Going by how my own 'poo was when he was young, he did the lunging, biting etc when he got excited - or over excited, and also when he got tired. Even now he is 2 he has a tendency to do this but we have learned how to control it and stop it happening.

For the teething there are a few things to help. If he bites you, say 'ouch' (really as though you mean it and it has hurt you even if it hasn't. He has to learn bite inhibition (learning that applying pressure with his teeth hurts!), so say 'ouch' put him down and ignore him. make sure he has toys to chew on and if he starts to try and eat you give him a toy instead.

Be consistent with this and make sure all the family do the same, he will soon learn.

This article may help - http://pawsitivedawgs.files.wordpress.com/2011/01/puppy-biting-101.pdf

The lunging etc can also be managed. I found with Bobs that this behaviour was worse with kids who would run round with him and play excitedly, and once he got excited he would just lose control.

He would charge and nip, bark and bite and be a royal pain.

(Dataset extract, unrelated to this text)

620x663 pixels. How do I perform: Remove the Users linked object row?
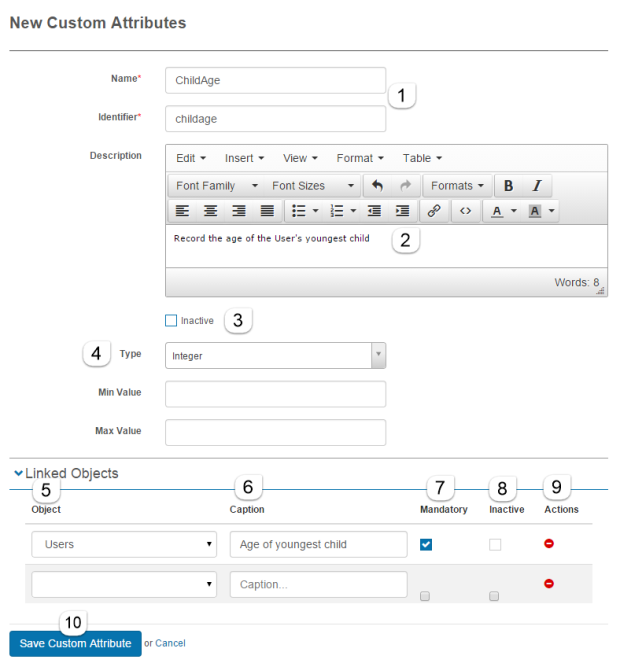[x=549, y=544]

We started to keep a close eye out for warning signs that he was getting too excited and stop play as soon as that happened. Got him to sit, gave a treat (cooked chicken was/is his favourite) and turned the play session into an obedience session. Sit, stay, come etc so he was still having fun and getting loads of attention, rewards and treats but not going crazy.

Also, as soon as he started going wild when running round with kids (chasing them round the garden etc) then change the focus from a person to a toy, got him centred on an object, not lurching at a person.

This took the whole family to do all the time so there is consistency.

Hope that helps

EDIT - JUST SEEN THE DATE OF THE OP lol. HOPE IT'S ALL SORTED NOW


----------



## francesjl (Mar 24, 2011)

Just wondered what he would be like if you let him off lead when you go out, maybe take a ball so he can run off some energy


----------



## Pollypiglet (Oct 22, 2011)

Hattie often gets over excited and runs around with an open mouth. I ignore it and refuse to interact until she is calm then she gets praise. Sometimes they just get so worked up they don't know what to do with themselves! Calm assretive energy is the key once you have mastered this approach but it takes some doing. Good luck remember the dog is a dog and you are a human you should be in control!


----------



## doreen (Sep 17, 2011)

buddy is nearly 11mths and he still tries to bite you,its usually when he vwants something,he sort of got better after losing his baby teeth,then started this lunging and biting anywere he can catch you,lve noticed he does it when he needs to let off some energy so a good run around with his ball off the lead usually does it ,do you not let him off the lead it could be just hes full of energy buddy never seems not to be, they are very full on little chaps but still very lovable if he doesnt stop hes put in the kitchen for 5mins that works,l wouldnt worry about it being aggresive thats what l used to think but reading on here l realised its just being a cockapoo,


----------



## jkeyzer (May 31, 2012)

crazy lady said:


> hello, just wondered how things were going with this puppy?


Hi!, He has been alot better this past week so far so good!, We are going to take him to training classes, the woman from the centre is contacting us asap. Also we have started to make the days more fun by playing with him and teaching him agility and he really enjoys it!


----------



## crazy lady (Jan 19, 2012)

i am very pleased to hear that, i am sure the training classes will really help too x


----------